Requirement
Reproduce the following material word for word, leaving out the pictures.

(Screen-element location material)
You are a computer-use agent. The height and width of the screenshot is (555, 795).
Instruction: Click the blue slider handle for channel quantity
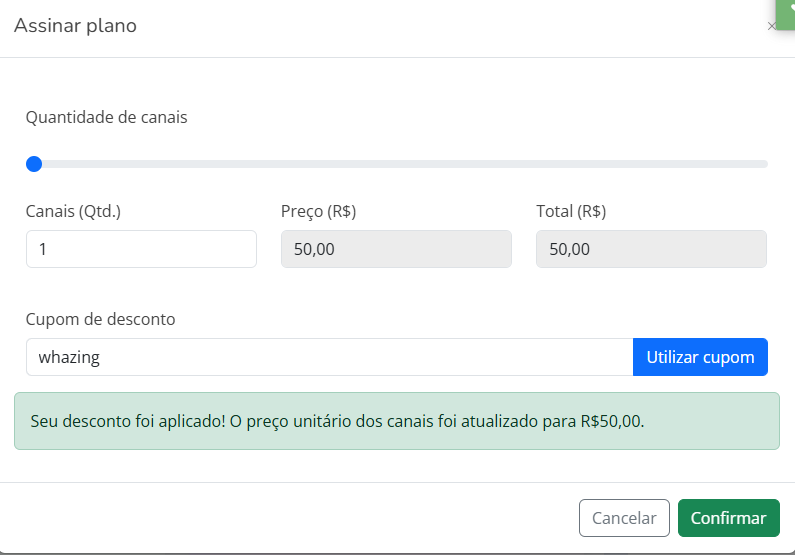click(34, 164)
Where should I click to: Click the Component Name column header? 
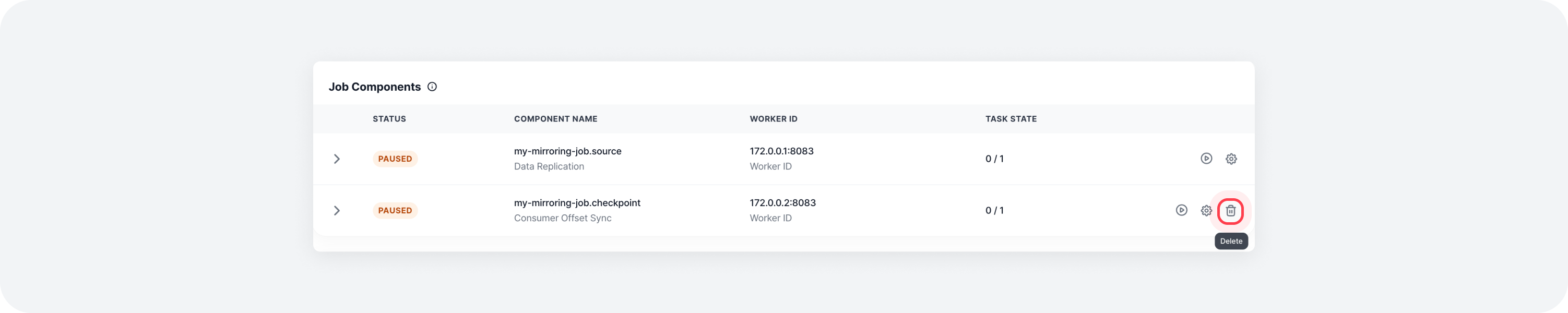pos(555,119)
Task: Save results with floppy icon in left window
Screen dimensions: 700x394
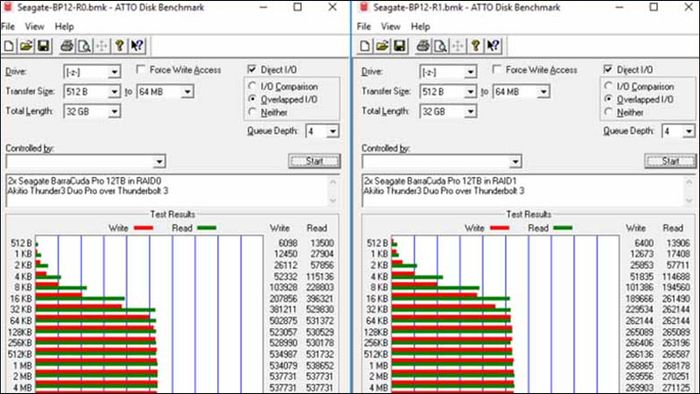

Finished answer
You are a computer-use agent. The height and width of the screenshot is (555, 795).
Instruction: Click the blue slider handle for channel quantity
click(34, 164)
Where should I click to: Click the Component Name column header? 
pos(555,119)
Task: Save results with floppy icon in left window
Screen dimensions: 700x394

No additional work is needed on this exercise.